» **Problem statement**
In the material below, find the line containing "Task: Collapse the Heimnetz menu section" and the line containing "Task: Click the Userology logo icon", then reproduce exactly both of them and every line between, and nothing else.

-.-.-

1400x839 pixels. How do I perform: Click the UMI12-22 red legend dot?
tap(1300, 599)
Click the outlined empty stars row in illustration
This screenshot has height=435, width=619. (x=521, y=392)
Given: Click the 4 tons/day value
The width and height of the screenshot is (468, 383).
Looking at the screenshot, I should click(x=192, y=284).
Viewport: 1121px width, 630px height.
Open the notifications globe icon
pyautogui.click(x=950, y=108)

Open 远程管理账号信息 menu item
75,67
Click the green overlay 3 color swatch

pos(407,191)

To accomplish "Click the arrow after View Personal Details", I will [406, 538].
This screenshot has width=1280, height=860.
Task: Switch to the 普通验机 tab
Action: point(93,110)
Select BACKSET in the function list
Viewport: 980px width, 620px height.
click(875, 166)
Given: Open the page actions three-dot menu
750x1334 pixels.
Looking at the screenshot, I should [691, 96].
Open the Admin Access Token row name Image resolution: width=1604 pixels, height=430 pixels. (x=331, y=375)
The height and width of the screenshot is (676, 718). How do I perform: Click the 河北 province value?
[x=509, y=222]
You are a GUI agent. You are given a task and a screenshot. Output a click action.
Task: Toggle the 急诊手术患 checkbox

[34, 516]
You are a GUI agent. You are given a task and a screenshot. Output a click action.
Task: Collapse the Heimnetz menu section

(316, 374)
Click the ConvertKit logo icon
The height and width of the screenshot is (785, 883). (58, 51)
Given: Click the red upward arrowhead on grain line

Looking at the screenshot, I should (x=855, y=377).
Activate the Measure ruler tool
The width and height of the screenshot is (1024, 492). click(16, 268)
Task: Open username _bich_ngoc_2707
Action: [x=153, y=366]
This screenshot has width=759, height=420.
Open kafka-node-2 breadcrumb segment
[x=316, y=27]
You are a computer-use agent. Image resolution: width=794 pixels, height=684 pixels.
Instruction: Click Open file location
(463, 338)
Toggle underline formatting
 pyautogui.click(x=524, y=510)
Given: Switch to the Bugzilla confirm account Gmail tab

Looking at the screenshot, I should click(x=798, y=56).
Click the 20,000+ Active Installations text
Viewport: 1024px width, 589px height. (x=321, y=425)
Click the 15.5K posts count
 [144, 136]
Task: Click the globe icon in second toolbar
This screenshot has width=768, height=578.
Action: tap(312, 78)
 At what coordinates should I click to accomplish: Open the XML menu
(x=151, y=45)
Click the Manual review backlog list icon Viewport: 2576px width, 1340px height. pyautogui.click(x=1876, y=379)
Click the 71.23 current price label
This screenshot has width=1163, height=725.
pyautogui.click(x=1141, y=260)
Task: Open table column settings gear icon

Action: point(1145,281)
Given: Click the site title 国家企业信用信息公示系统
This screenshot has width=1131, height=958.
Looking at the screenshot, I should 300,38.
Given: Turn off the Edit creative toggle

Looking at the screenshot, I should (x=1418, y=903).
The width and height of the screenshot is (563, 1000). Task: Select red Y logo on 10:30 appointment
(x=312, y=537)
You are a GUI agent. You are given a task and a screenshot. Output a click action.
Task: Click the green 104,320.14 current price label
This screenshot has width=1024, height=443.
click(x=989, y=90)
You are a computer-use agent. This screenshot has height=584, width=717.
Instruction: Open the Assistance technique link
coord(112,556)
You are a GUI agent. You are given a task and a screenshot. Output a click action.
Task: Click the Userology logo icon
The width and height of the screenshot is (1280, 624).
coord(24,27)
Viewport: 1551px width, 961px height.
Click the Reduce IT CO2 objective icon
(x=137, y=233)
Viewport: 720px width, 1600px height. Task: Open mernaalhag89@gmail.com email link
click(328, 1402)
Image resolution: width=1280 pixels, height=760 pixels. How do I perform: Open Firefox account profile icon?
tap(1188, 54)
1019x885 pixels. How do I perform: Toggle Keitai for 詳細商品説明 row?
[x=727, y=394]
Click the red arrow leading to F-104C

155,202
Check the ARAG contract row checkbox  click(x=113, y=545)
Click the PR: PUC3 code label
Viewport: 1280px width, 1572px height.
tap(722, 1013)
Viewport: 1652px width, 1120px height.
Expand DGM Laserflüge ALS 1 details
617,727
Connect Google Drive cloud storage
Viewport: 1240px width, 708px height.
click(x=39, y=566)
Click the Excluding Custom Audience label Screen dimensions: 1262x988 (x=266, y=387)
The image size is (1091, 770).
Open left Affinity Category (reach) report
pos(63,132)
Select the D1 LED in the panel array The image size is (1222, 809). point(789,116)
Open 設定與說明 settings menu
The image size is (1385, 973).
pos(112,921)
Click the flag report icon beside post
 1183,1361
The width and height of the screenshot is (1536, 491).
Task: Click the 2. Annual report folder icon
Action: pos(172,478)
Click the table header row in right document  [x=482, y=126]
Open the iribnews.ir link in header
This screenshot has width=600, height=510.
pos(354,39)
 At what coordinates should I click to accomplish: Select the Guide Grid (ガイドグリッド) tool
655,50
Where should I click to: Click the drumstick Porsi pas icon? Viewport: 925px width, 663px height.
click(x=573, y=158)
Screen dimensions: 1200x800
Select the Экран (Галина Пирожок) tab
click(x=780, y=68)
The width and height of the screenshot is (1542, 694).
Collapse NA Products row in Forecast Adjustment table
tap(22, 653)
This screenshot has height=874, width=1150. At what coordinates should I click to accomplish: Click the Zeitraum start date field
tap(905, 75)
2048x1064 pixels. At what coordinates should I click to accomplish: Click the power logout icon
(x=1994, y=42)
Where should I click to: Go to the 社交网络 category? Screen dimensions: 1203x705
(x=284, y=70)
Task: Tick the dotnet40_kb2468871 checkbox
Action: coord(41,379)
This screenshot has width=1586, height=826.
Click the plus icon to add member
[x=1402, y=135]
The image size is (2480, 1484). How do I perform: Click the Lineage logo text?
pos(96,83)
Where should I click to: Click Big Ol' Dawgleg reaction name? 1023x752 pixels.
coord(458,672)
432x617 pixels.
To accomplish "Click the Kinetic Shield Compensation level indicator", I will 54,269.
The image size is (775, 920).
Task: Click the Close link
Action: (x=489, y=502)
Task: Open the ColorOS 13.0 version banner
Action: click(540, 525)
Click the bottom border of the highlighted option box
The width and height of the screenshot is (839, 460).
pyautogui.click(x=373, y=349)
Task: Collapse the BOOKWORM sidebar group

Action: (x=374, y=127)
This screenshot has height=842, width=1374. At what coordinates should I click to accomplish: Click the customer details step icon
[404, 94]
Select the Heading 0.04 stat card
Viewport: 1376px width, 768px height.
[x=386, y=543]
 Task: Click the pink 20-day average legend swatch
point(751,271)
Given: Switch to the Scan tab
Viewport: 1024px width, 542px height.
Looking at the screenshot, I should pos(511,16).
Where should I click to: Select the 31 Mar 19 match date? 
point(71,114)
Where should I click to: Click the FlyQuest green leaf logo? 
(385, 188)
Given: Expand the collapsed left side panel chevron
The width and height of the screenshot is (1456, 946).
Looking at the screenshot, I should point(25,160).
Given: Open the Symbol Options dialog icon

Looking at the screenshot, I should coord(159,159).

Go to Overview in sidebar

-.-.-

» **Solution for this task**
Task: Collapse the Heimnetz menu section

(316, 374)
Click the ConvertKit logo icon
The height and width of the screenshot is (785, 883). (58, 51)
Given: Click the red upward arrowhead on grain line

Looking at the screenshot, I should (x=855, y=377).
Activate the Measure ruler tool
The width and height of the screenshot is (1024, 492). click(16, 268)
Task: Open username _bich_ngoc_2707
Action: [x=153, y=366]
This screenshot has width=759, height=420.
Open kafka-node-2 breadcrumb segment
[x=316, y=27]
You are a computer-use agent. Image resolution: width=794 pixels, height=684 pixels.
Instruction: Click Open file location
(463, 338)
Toggle underline formatting
 pyautogui.click(x=524, y=510)
Given: Switch to the Bugzilla confirm account Gmail tab

Looking at the screenshot, I should click(x=798, y=56).
Click the 20,000+ Active Installations text
Viewport: 1024px width, 589px height. (x=321, y=425)
Click the 15.5K posts count
 [144, 136]
Task: Click the globe icon in second toolbar
This screenshot has width=768, height=578.
Action: tap(312, 78)
 At what coordinates should I click to accomplish: Open the XML menu
(x=151, y=45)
Click the Manual review backlog list icon Viewport: 2576px width, 1340px height. pyautogui.click(x=1876, y=379)
Click the 71.23 current price label
This screenshot has width=1163, height=725.
pyautogui.click(x=1141, y=260)
Task: Open table column settings gear icon

Action: point(1145,281)
Given: Click the site title 国家企业信用信息公示系统
This screenshot has width=1131, height=958.
Looking at the screenshot, I should 300,38.
Given: Turn off the Edit creative toggle

Looking at the screenshot, I should (x=1418, y=903).
The width and height of the screenshot is (563, 1000). Task: Select red Y logo on 10:30 appointment
(x=312, y=537)
You are a GUI agent. You are given a task and a screenshot. Output a click action.
Task: Click the green 104,320.14 current price label
This screenshot has width=1024, height=443.
click(x=989, y=90)
You are a computer-use agent. This screenshot has height=584, width=717.
Instruction: Open the Assistance technique link
coord(112,556)
You are a GUI agent. You are given a task and a screenshot. Output a click action.
Task: Click the Userology logo icon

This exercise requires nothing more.